Prezydent miasta zobowiązał mieszkańca do zwrotu nienależnie pobranego zasiłku rodzinnego. Jego decyzja pouczała o terminie i sposobie odwołania.
Mieszkaniec odwołał się do Samorządowego Kolegium Odwoławczego w Kaliszu. Tłumaczył, że o postanowieniu dowiedział się przypadkiem. Nie odebrał przesyłki, bo nie dostał awiza z poczty. Wskazał, że mimo upływu terminu do wniesienia odwołania prosi o uchylenie decyzji lub umorzenie kwoty nienależnie pobranego świadczenia.

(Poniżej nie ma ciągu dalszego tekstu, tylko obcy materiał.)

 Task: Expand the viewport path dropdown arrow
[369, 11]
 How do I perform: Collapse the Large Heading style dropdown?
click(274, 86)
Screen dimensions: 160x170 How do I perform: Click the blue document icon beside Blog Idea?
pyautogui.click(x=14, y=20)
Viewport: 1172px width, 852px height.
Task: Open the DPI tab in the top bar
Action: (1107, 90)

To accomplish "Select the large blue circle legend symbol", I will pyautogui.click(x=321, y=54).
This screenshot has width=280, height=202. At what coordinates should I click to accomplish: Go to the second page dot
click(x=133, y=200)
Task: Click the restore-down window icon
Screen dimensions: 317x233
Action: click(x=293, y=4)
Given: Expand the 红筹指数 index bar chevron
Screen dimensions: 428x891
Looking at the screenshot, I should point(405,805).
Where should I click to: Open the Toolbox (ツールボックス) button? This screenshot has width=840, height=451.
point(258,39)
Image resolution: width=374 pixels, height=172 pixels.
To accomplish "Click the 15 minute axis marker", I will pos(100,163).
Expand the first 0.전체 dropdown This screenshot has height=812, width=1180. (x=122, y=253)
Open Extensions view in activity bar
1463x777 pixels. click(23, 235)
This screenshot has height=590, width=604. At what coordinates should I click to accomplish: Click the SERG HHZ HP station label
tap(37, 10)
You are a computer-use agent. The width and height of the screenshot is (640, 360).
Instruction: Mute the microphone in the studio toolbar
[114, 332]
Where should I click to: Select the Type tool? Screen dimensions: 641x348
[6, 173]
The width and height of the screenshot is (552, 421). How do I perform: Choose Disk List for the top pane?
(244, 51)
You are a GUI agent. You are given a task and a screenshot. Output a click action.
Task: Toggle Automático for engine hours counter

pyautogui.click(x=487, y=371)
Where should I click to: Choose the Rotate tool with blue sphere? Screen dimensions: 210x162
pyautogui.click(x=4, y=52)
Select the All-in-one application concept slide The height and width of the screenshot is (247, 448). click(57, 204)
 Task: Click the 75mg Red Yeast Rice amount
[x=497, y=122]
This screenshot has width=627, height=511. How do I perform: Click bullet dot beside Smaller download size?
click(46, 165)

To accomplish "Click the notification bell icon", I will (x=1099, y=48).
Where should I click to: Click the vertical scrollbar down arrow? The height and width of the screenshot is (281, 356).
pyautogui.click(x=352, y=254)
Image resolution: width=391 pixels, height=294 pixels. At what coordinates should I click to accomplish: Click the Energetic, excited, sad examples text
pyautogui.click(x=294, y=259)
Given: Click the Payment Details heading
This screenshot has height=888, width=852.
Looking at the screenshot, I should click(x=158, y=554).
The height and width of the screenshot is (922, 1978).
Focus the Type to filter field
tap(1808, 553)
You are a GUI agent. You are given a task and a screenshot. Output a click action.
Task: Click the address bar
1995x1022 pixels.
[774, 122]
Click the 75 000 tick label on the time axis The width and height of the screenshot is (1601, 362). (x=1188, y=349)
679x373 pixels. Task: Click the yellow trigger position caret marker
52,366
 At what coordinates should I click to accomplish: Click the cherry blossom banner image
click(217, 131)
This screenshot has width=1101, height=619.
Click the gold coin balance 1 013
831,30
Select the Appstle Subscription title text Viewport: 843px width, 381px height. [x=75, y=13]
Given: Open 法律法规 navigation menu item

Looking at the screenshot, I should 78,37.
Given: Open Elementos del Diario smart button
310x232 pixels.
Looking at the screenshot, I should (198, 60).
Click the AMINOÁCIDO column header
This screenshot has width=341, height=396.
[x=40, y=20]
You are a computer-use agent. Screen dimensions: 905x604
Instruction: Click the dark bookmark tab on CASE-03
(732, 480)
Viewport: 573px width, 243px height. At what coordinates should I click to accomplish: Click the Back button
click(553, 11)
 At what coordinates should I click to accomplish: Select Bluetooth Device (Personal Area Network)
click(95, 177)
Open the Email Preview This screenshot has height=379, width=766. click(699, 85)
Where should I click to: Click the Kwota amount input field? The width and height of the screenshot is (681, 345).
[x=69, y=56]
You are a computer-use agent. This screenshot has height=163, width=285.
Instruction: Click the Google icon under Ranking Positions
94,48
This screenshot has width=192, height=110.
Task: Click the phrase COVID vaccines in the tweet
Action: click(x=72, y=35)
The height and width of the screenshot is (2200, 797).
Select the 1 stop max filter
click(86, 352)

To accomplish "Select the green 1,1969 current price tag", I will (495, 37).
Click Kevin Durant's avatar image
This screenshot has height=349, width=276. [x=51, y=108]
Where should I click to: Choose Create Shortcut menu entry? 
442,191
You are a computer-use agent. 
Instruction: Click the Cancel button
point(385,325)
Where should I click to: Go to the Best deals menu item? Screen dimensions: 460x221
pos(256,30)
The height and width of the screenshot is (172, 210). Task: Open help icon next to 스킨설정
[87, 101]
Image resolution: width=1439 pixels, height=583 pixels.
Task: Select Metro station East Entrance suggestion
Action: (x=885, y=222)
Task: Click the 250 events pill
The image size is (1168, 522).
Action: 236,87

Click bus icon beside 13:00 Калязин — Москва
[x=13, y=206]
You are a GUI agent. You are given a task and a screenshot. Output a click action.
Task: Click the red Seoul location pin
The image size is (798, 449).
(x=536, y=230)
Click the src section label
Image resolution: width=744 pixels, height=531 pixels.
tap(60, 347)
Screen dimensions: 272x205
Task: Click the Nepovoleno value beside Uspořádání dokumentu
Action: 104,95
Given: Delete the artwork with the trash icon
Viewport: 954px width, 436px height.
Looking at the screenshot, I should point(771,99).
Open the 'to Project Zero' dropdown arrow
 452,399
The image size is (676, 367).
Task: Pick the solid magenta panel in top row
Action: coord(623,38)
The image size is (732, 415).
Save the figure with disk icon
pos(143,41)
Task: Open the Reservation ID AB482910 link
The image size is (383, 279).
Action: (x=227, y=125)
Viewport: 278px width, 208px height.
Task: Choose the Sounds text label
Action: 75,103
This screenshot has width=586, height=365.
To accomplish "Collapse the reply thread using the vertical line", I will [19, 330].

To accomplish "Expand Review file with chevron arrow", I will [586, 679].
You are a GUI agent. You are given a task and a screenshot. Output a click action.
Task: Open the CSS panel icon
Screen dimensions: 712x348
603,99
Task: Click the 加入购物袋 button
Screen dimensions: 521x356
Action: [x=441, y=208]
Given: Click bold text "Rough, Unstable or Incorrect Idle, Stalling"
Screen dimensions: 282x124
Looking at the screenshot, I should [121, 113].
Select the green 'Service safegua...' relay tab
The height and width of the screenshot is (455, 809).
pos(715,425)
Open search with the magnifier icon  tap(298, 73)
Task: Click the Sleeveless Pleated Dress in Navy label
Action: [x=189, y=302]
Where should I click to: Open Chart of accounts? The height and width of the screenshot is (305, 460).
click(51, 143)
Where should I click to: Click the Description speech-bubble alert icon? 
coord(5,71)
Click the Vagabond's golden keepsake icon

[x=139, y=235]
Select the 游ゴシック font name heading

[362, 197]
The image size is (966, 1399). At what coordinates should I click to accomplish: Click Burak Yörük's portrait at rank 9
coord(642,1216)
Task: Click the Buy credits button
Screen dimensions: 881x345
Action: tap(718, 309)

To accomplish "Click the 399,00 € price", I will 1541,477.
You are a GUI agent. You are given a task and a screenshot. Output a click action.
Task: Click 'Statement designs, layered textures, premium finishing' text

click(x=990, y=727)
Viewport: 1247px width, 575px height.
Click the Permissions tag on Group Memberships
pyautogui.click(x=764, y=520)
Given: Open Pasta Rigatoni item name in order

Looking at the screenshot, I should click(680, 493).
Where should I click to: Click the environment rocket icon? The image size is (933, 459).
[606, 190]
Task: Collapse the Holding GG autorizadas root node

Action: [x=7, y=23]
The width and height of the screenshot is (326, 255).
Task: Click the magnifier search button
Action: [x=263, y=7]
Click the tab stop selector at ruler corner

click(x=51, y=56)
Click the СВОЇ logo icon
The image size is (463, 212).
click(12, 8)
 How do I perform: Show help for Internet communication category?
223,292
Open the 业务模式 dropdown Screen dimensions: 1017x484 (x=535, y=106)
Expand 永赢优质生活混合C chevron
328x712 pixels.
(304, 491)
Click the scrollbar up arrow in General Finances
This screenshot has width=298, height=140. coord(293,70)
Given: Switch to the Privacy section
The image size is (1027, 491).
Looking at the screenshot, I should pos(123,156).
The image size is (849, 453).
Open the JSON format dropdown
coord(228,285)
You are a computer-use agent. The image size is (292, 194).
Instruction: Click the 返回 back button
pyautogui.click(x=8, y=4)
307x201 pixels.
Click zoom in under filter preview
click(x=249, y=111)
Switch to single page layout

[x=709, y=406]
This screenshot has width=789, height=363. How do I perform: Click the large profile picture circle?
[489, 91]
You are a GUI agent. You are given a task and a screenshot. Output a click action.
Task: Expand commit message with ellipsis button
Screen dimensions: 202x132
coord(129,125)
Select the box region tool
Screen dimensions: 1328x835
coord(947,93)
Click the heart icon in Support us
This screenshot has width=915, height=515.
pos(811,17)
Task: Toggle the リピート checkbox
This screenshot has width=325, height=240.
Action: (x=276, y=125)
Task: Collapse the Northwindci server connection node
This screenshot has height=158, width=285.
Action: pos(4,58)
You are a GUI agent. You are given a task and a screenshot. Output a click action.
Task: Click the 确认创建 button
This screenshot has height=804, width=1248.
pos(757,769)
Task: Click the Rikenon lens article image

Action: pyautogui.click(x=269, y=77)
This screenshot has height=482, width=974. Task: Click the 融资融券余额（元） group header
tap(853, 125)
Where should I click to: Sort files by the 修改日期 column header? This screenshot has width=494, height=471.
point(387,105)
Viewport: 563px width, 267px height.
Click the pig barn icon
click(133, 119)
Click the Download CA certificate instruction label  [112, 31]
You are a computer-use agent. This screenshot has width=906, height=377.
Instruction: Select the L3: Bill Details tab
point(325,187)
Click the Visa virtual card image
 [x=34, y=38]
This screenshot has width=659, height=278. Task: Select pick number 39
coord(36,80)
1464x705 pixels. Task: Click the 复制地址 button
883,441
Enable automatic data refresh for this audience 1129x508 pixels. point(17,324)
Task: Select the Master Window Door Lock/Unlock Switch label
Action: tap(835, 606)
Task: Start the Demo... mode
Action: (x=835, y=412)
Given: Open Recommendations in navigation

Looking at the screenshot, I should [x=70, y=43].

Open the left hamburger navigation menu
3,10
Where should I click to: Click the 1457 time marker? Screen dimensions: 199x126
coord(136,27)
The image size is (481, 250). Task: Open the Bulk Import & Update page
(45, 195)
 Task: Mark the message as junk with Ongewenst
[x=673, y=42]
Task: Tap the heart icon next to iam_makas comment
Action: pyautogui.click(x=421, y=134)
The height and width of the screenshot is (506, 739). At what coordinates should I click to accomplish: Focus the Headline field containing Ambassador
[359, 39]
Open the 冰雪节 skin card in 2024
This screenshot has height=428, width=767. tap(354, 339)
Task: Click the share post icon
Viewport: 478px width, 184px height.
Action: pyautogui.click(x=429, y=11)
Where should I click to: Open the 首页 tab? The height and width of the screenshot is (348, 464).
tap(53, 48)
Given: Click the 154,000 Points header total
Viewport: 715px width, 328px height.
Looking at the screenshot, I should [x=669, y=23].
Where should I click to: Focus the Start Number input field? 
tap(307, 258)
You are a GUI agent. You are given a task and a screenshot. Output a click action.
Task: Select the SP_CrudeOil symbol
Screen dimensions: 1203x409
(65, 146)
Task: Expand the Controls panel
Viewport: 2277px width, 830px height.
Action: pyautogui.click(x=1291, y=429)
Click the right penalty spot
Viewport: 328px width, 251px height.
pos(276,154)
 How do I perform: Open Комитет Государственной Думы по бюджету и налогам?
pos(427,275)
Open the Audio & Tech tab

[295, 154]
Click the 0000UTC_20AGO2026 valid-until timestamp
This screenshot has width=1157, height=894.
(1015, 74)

SKO odrzuciło jego skargę, wskazując, że odwołanie zostało złożone po terminie. Skarżący nie odebrał awizowanej przesyłki, wobec czego doszło do doręczenia zastępczego z art. 44 k.p.a. A termin do wniesienia odwołania wynosi 14 dni od dnia doręczenia decyzji stronie.
Postanowienie SKO mieszkaniec zaskarżył do Wojewódzkiego Sądu Administracyjnego w Poznaniu. Ten je uchylił. Podkreślił, że kolegium wydało je bez wyjaśnienia wszystkich okoliczności istotnych dla prawidłowego załatwienia sprawy.
Po pierwsze, SKO ani w uzasadnieniu, ani w odpowiedzi na skargę nie wskazało daty złożenia odwołania. Stwierdziło tylko, że nastąpiło to z uchybieniem terminu. A na podstawie przedłożonych akt nie można ocenić, w jakim dniu faktycznie odwołanie zostało złożone i czy nastąpiło to po upływie terminu.